El esnobismo wagneriano
Wagner tuvo variables recepciones en el París del Ochocientos, la capital mundial de las modas culturales. Su presentación en 1861 y en la Ópera fue una pelotera. La guerra contra los prusianos de 1871 exaltó el patriotismo y lo puso en cuarentena. Sin embargo, a fines de siglo, el cosmopolitismo esnob lo incorporó al repertorio de las buenas costumbres. Personajes tan directivos de la moda como el poeta Robert de Montesquiou y la mecenática princesa de Polignac se proclamaron wagnerianos, si no wagneristas, dejando de lado, en nombre, justamente, de su cosmopolitismo, el carácter germano del músico.

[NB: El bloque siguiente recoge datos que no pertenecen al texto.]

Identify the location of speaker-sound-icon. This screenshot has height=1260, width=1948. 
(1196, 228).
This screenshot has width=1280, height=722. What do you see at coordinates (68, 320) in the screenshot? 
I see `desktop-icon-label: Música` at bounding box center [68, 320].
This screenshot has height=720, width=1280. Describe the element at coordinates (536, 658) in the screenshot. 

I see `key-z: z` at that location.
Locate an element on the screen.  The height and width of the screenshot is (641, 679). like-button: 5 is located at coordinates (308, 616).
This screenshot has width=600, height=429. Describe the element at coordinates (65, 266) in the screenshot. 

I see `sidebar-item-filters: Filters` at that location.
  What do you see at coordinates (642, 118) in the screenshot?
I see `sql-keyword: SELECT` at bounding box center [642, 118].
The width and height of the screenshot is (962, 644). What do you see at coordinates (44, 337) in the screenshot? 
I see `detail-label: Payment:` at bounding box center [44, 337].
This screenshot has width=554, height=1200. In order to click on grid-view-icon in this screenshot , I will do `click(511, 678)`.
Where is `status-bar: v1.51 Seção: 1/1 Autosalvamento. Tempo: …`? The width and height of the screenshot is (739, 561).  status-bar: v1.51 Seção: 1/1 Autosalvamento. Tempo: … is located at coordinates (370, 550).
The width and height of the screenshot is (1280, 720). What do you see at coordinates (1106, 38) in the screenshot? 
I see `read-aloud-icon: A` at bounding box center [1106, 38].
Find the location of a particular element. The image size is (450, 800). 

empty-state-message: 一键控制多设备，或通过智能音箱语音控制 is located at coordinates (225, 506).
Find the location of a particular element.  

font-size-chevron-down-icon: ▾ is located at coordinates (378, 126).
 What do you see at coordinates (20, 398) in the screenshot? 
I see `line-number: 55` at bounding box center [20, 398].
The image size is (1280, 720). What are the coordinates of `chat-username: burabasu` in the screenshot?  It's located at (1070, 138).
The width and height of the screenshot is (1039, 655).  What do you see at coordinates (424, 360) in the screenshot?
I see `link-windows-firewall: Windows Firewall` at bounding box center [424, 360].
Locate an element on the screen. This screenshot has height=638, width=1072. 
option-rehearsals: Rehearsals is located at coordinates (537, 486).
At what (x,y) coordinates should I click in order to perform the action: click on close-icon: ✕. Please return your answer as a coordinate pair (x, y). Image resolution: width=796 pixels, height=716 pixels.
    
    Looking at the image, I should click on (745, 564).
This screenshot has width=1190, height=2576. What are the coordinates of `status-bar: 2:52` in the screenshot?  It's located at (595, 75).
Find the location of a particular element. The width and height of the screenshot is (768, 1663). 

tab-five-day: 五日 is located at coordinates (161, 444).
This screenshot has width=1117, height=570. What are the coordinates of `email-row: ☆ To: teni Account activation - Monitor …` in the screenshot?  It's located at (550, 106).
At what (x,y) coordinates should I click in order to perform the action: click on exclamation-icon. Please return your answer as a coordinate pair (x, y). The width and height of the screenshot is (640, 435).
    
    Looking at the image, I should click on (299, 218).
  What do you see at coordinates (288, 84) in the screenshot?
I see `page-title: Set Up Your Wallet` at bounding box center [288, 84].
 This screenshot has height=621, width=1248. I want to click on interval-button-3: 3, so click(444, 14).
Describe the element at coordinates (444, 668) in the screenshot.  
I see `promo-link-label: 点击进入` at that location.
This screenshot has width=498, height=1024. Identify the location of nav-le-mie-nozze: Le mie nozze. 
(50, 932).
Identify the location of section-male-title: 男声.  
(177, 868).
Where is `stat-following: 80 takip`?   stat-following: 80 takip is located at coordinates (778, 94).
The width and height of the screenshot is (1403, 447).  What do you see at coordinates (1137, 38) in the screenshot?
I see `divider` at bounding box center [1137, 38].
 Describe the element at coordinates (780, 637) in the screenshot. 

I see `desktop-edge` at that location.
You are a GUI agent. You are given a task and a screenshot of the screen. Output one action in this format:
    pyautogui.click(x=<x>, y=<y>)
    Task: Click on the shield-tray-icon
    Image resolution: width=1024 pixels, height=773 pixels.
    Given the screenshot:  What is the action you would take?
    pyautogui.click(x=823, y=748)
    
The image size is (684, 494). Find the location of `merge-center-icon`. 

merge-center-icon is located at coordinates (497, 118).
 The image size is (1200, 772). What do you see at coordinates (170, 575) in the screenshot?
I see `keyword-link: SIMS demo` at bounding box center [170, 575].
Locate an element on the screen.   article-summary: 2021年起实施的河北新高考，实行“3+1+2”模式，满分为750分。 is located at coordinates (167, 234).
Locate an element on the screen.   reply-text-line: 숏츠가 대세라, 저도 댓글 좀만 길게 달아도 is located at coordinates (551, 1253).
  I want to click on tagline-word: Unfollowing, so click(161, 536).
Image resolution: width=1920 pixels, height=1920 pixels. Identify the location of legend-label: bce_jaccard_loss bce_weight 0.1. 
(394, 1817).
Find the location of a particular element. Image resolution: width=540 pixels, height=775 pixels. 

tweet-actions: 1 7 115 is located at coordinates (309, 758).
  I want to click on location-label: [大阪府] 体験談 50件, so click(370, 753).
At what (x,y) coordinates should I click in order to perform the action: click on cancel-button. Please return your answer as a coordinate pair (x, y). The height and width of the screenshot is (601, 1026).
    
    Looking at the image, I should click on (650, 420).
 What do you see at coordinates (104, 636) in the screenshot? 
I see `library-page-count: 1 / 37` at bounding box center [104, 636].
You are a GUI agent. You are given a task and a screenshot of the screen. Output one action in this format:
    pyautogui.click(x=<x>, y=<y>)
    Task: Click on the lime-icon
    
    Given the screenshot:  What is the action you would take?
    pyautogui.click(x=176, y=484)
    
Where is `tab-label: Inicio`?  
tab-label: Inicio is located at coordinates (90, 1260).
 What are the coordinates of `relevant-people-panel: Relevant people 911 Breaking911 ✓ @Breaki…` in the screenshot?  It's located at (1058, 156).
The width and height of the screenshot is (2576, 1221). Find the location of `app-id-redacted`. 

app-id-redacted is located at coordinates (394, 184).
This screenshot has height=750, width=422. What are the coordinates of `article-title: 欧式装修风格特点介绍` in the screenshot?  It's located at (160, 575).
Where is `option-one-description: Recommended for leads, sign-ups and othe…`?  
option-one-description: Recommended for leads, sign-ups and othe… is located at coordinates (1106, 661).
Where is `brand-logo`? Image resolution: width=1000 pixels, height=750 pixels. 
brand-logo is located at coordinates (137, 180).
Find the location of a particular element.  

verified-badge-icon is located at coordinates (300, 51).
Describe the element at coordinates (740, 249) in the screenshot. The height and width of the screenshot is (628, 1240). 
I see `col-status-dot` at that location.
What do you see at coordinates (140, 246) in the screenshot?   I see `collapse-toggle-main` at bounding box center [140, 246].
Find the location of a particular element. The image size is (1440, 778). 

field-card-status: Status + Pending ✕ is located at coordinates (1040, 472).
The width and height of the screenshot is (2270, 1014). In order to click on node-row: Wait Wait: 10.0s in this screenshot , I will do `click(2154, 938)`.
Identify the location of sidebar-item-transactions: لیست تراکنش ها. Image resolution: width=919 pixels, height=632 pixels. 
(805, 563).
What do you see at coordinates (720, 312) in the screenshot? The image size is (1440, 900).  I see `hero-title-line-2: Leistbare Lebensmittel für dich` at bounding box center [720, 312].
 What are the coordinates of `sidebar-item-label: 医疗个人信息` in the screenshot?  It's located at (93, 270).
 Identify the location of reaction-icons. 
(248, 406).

Bayreuth se convirtió en un lugar de reunión para los elegantes, como los aristocráticos balnearios de Spa y Montecarlo. Quizá la mayor parte de los viajeros carecía de la densa información musical y literaria imprescindible para atravesar la selva de Don Ricardón, pero lo importante era hacerse ver en el templo del genio. Y así hubo conversiones sonadas como la del príncipe de Sagan, wagnerista fervoroso tras una temporada de nacionalista francés wagnerógfobo. Aun gente ampliamente ignorante de la gran música iba a Bayreuth en los veranos, pagando caras reservas de billetes y alojamientos, para luego comentar la temporada estival en los salones del invierno. Proust lo marca en sus personajes de la esnob Madame Verdurin y en Odette, la cortesana transformada en respetable Madame Swann.
De todo aquello queda una sugestión estética innegable, la presencia de elementos wagnerianos en la estética heroica, enfermiza y mística de los decadentes y los parnasianos. Wagner no sólo impregnó cierta literatura sino que, por medio del rey majareta de Baviera, informó a estilos de la decoración de interiores. Sigue en pie la pregunta insidiosa: si Wagner se hubiese representado en cualquier teatro, si Parsifal no hubiese sido, por décadas, una exclusiva de Bayreuth ¿habría provocado semejante fascinación? Más aún: ¿cuánto de leyenda wagneriana hubo entre elegantes y saloneros que jamás habían pisado la santa colina del maestro ni conocían una palabra de alemán? Bastaba, entonces, con exhibir una mirada de ensoñación, todavía tibia de éxtasis, como quien estrena un peinado o una sombra de ojos.